On the fourth day of June, 1854, the prevailing party in that suit instituted the present suit in the court below, which was an action of debt on that judgment, as appears by the transcript. Defendant was duly served with process, and appeared and filed six pleas in answer to the action. Reference, however, need only be particularly made to the second and fourth, as they embody the material questions presented for decision. Substance and effect of the second plea were that the note, at the commencement of the suit in Kentucky, was barred by the statute of limitations of Mississippi, the defendant having been a domiciled citizen of that State when the cause of action accrued, and from that time to the commencement of the suit.
Fourth plea alleges that the judgment mentioned in the declaration was procured by the fraud of the plaintiff in that suit.

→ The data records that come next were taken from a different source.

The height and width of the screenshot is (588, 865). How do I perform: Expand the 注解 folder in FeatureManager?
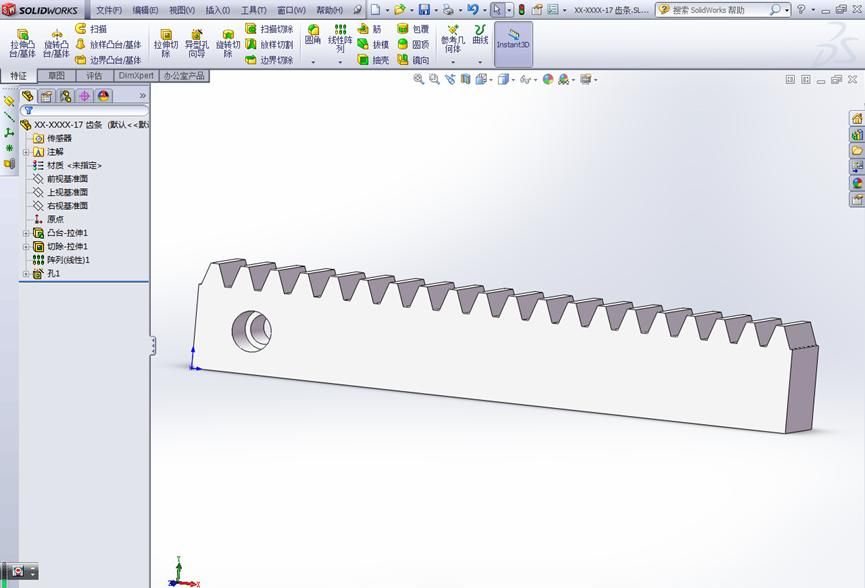point(26,151)
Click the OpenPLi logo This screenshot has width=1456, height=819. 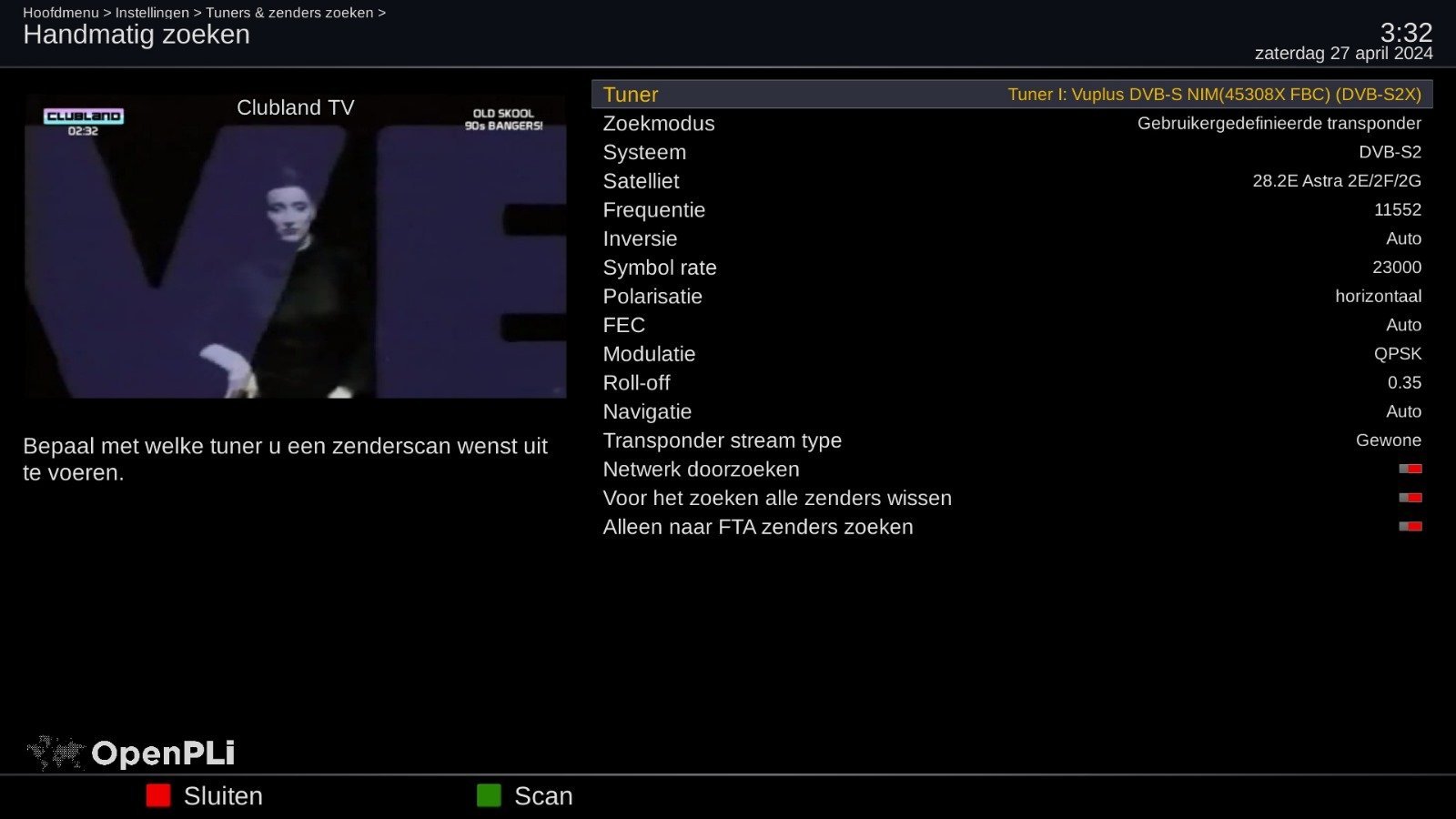[x=131, y=753]
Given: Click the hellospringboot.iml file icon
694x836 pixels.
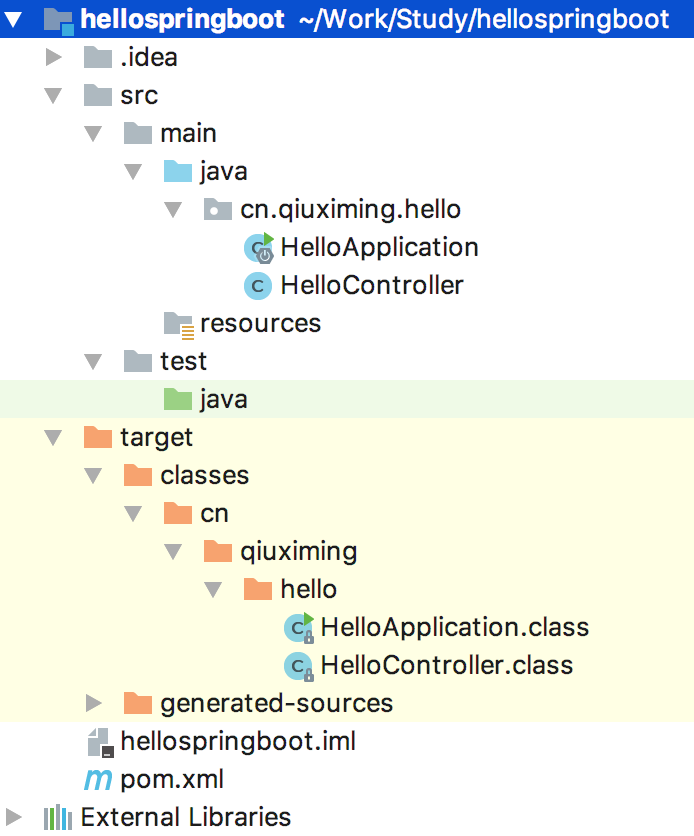Looking at the screenshot, I should (x=99, y=742).
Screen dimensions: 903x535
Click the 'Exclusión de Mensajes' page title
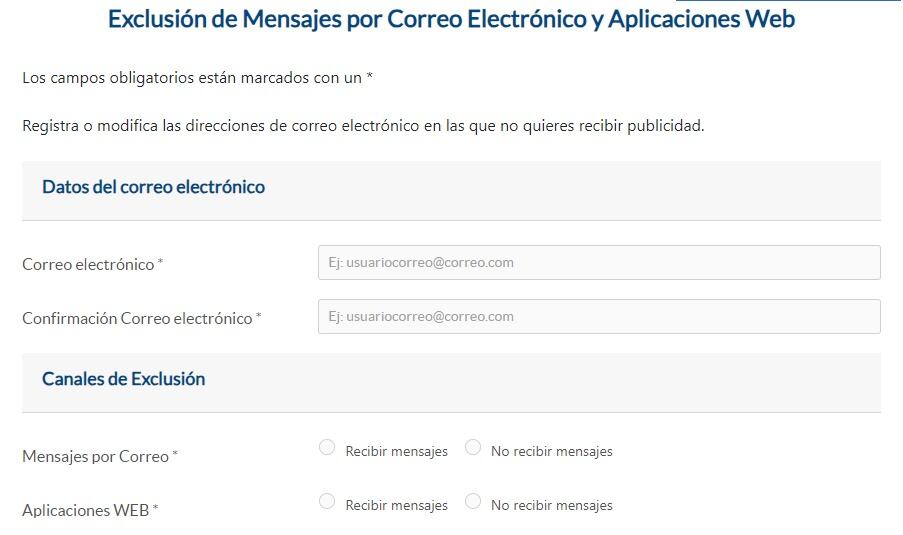(x=451, y=19)
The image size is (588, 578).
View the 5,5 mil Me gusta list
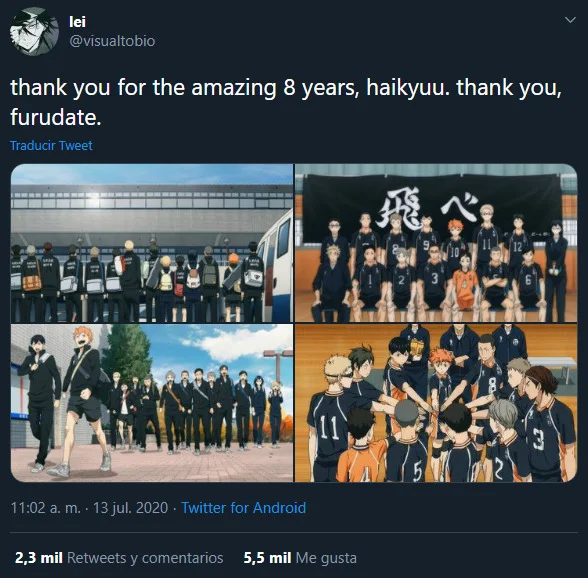point(300,558)
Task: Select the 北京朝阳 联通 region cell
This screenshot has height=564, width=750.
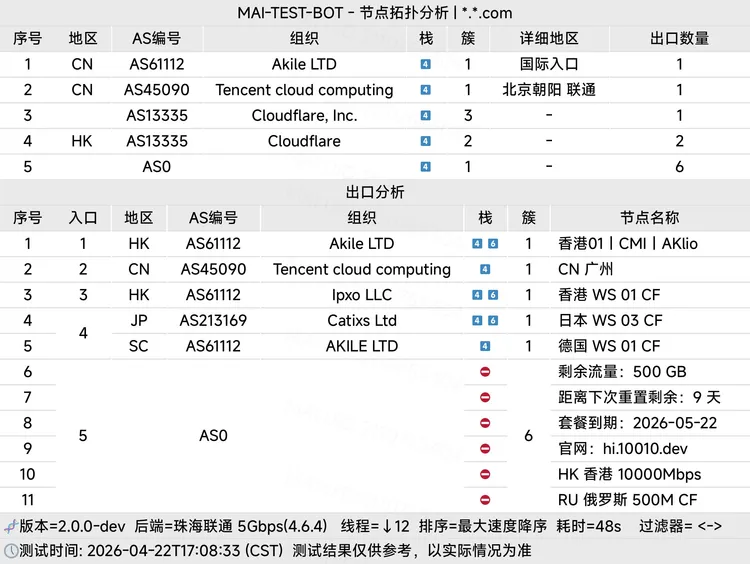Action: [549, 90]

Plaintiff demurred to these pleas, as well as to the fifth and sixth, and the court sustained the demurrers.
First plea was nul tiel record, but the finding of the court under the issue joined, negatived the plea.
Third plea was payment, to which the plaintiff replied, and the jury found in his favor.
II. 1. Resting upon his second and fourth pleas, the defendant sued out this writ of error, and now seeks to reverse the judgment, upon the ground that the demurrers to those pleas should have been overruled. Views of the defendant were, and still are, that the second plea is a valid defence to the action on the judgment, under the statute of Mississippi passed in February, 1857, and found in the code of that State which went into effect on the first day of November of that year. By that statute it was enacted that "no action shall be maintained on any judgment or decree rendered by any court without this State against any person who, at the time of the commencement of the action in which such judgment or decree was or shall be rendered, was or shall be a resident of this State, in any case where the cause of action would have been barred by any act of limitation of this State, if such suit had been brought therein."
Mississippi Code, 400.
Material facts are that the defendant, being a citizen and resident of Mississipi, made the note to the payee, who indorsed the same to the plaintiff, a citizen and resident of Kentucky. Such causes of action are barred by limitation, under the Mississippi statute, in six years after the cause of action accrues. Some time in 1853 the defendant went into Kentucky on a visit, and while there was sued on the note. He pleaded, among other pleas, the statute of limitations of Mississippi, and, on the first trial, a verdict was found in his favor; but the judgment was reversed on appeal, and at the second trial the verdict and judgment were for the plaintiff.
2. Undoubtedly, the second plea in this case is sufficient in form, and it is a good answer to the action if the statute under which it was framed is a valid law. Plaintiff in error suggests that it should be considered as a statute of limitations; and, if it were possible to regard it in that light, there would be little or no difficulty in the case. Statutes of limitation operating prospectively do not impair vested rights or the obligation of contracts. Reasons of sound policy have led to the adoption of limitation laws, both by Congress and the States, and, if not unreasonable in their terms, their validity cannot be questioned. Consequently, it was held by this court, in the case of Elmoyle v. Cohen, that the statute of limitations of Georgia might be pleaded to an action in that State founded upon a judgment rendered in the State Court of South Carolina. Cases, however, may arise where the provisions of the statute on that subject may be so stringent and unreasonable as to amount to a denial of the right, and in that event a different rule would prevail, as it could no longer be said that the remedy only was affected by the new legislation.
Page 300 13 Peters, 312.
Bronson v. Kinzie et al., 1 Howard, 315; Angell on Limitations, 18.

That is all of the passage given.